TASK TO COMPLETE:
Exact reproduction is required for the lines below starting at the line with "Image resolution: width=251, height=2576." and ending at the line with "Hulp Nodig? (739, 2440)", both included. No other lines, and no pictures.

DATA TO EXAMINE:

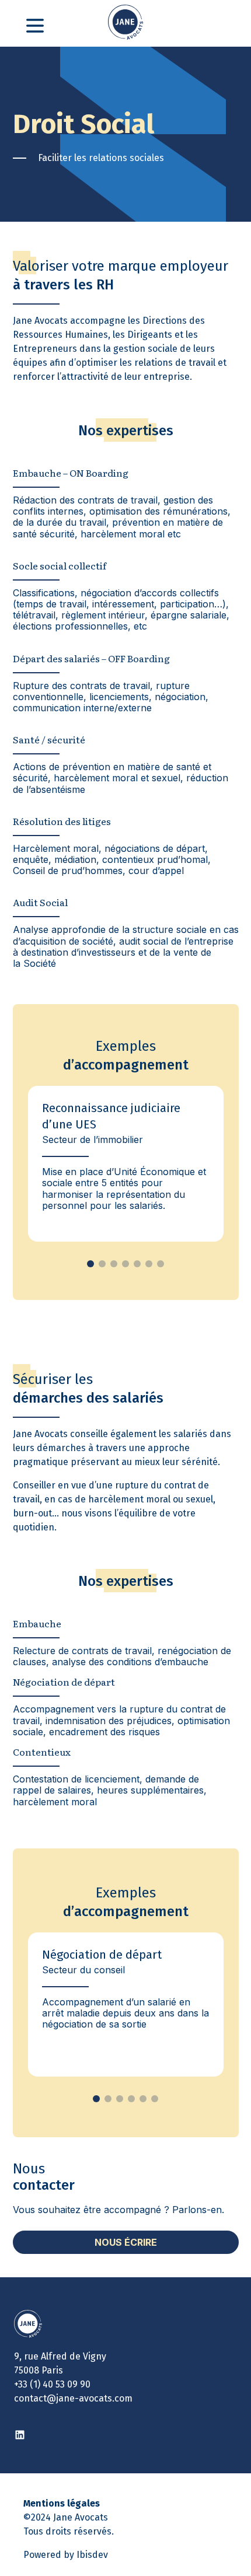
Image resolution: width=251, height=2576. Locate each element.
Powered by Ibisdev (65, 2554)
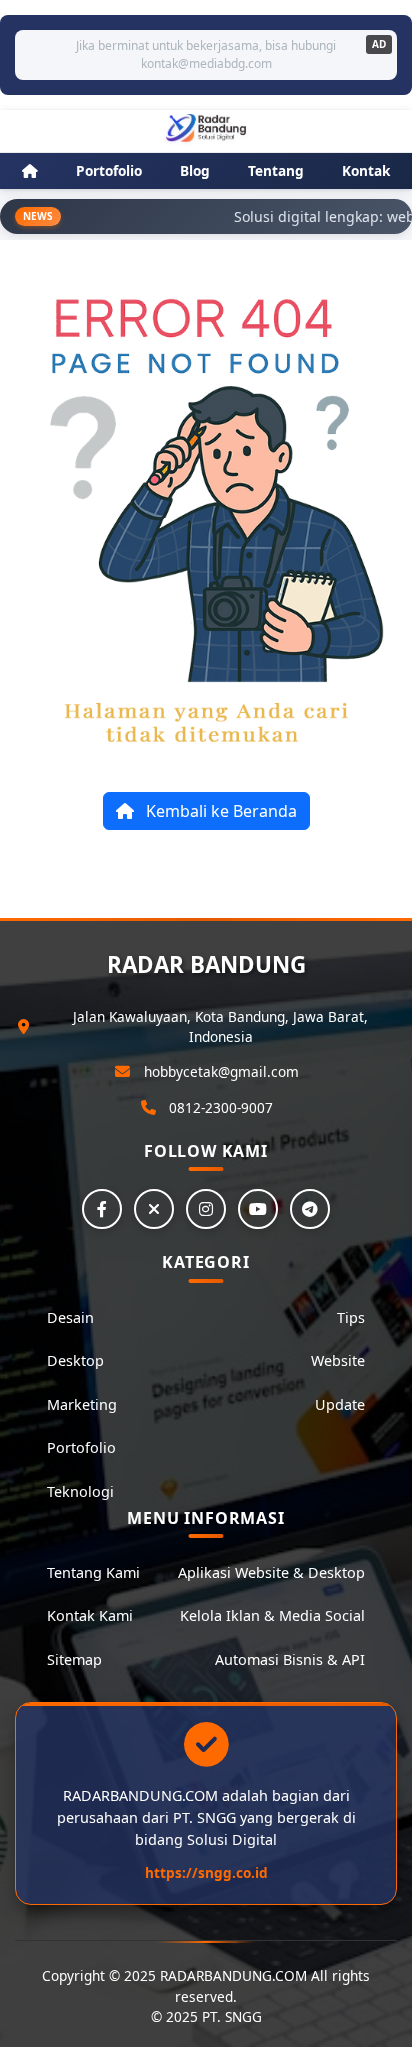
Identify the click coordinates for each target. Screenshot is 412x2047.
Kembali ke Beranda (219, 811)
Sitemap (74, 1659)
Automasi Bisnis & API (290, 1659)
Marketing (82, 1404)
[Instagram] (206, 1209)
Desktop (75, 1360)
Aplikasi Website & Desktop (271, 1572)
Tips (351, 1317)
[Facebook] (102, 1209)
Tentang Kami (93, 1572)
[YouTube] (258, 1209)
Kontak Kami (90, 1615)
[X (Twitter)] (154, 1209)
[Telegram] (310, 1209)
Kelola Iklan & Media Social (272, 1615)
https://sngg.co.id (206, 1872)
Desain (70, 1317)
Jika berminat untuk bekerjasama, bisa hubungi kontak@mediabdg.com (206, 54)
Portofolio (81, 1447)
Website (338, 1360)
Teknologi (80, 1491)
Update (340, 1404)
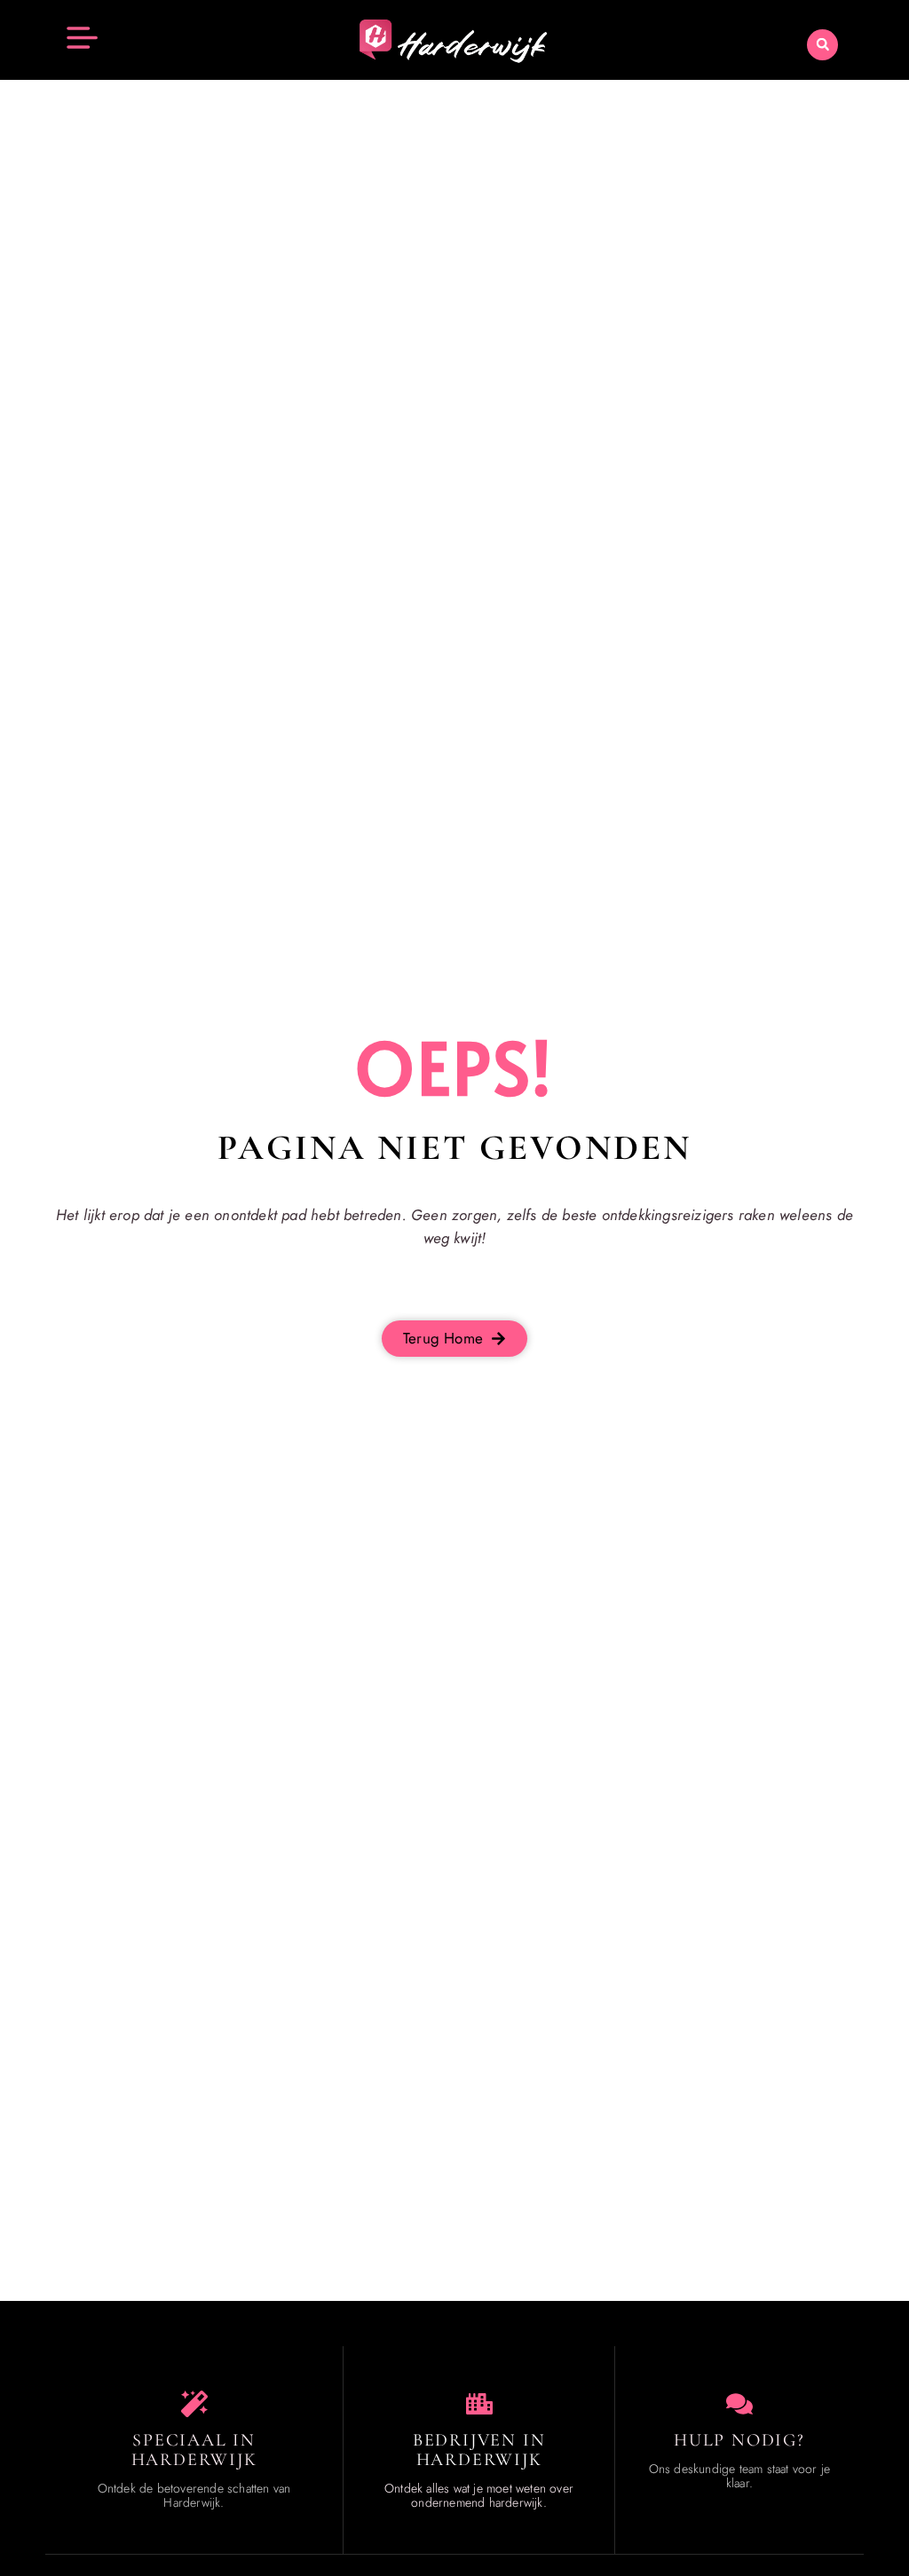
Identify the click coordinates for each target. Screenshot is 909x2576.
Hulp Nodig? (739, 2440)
* * *
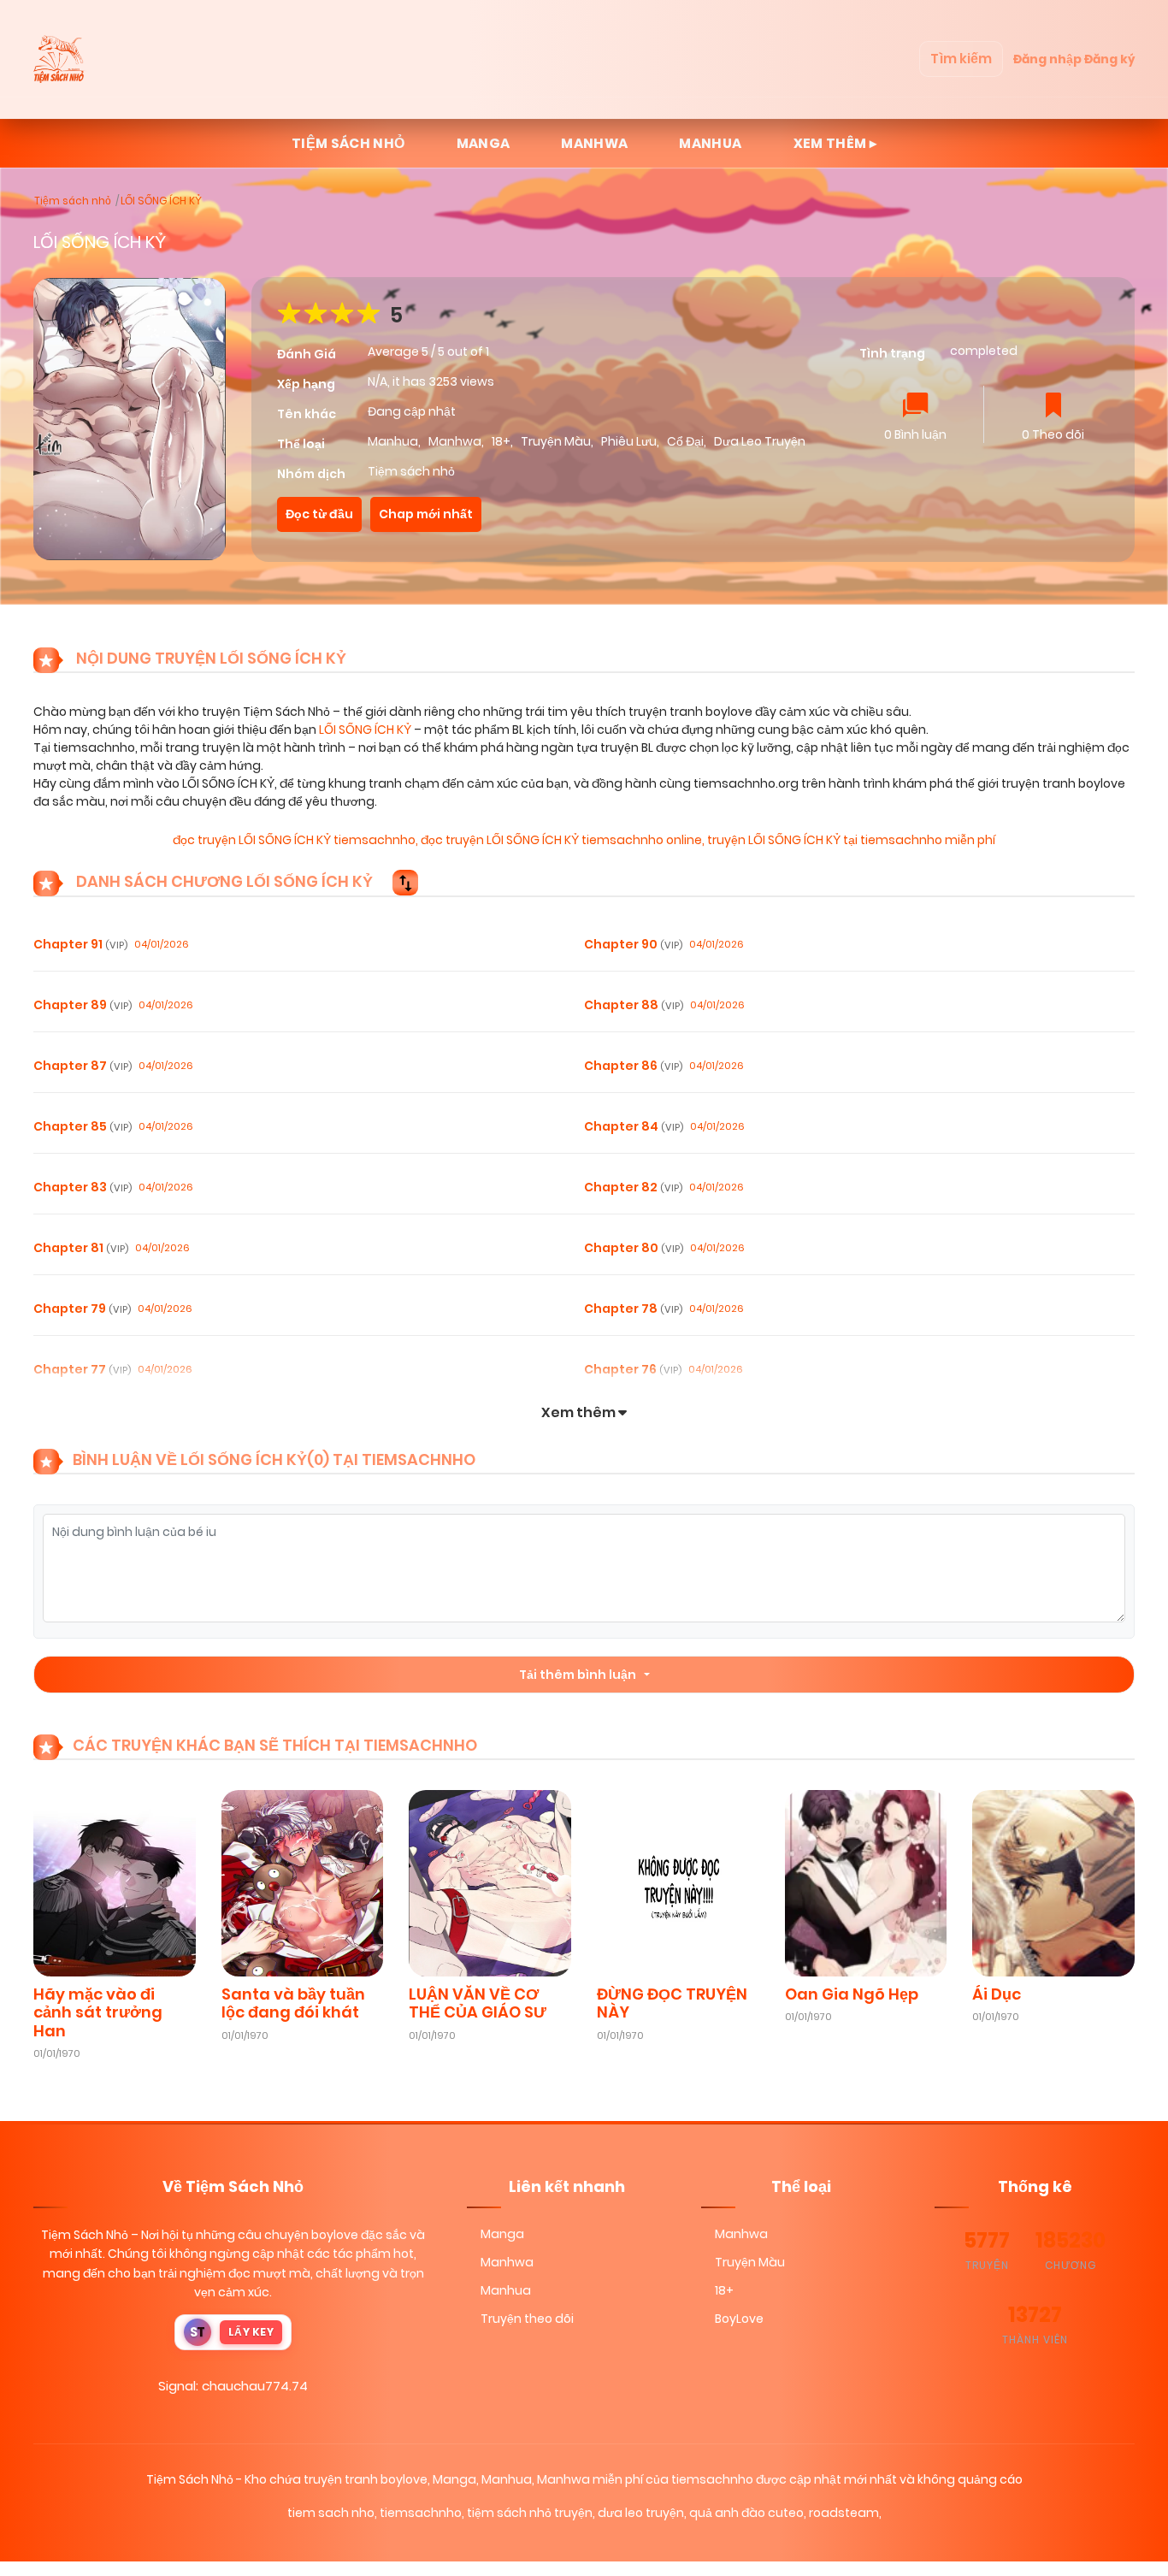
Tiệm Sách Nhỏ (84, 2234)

OUTPUT BELOW:
Image resolution: width=251, height=2576. Locate each element.
Powered by Ibisdev (65, 2554)
Identify the click coordinates for each target. Screenshot is 412x2047.
Kembali ke Beranda (219, 811)
Sitemap (74, 1659)
Automasi Bisnis & API (290, 1659)
Marketing (82, 1404)
[Instagram] (206, 1209)
Desktop (75, 1360)
Aplikasi Website & Desktop (271, 1572)
Tips (351, 1317)
[Facebook] (102, 1209)
Tentang Kami (93, 1572)
[YouTube] (258, 1209)
Kontak Kami (90, 1615)
[X (Twitter)] (154, 1209)
[Telegram] (310, 1209)
Kelola Iklan & Media Social (272, 1615)
https://sngg.co.id (206, 1872)
Desain (70, 1317)
Jika berminat untuk bekerjasama, bisa hubungi kontak@mediabdg.com (206, 54)
Portofolio (81, 1447)
Website (338, 1360)
Teknologi (80, 1491)
Update (340, 1404)
Identify the click coordinates for each target. Screenshot is 909x2576.
Hulp Nodig? (739, 2440)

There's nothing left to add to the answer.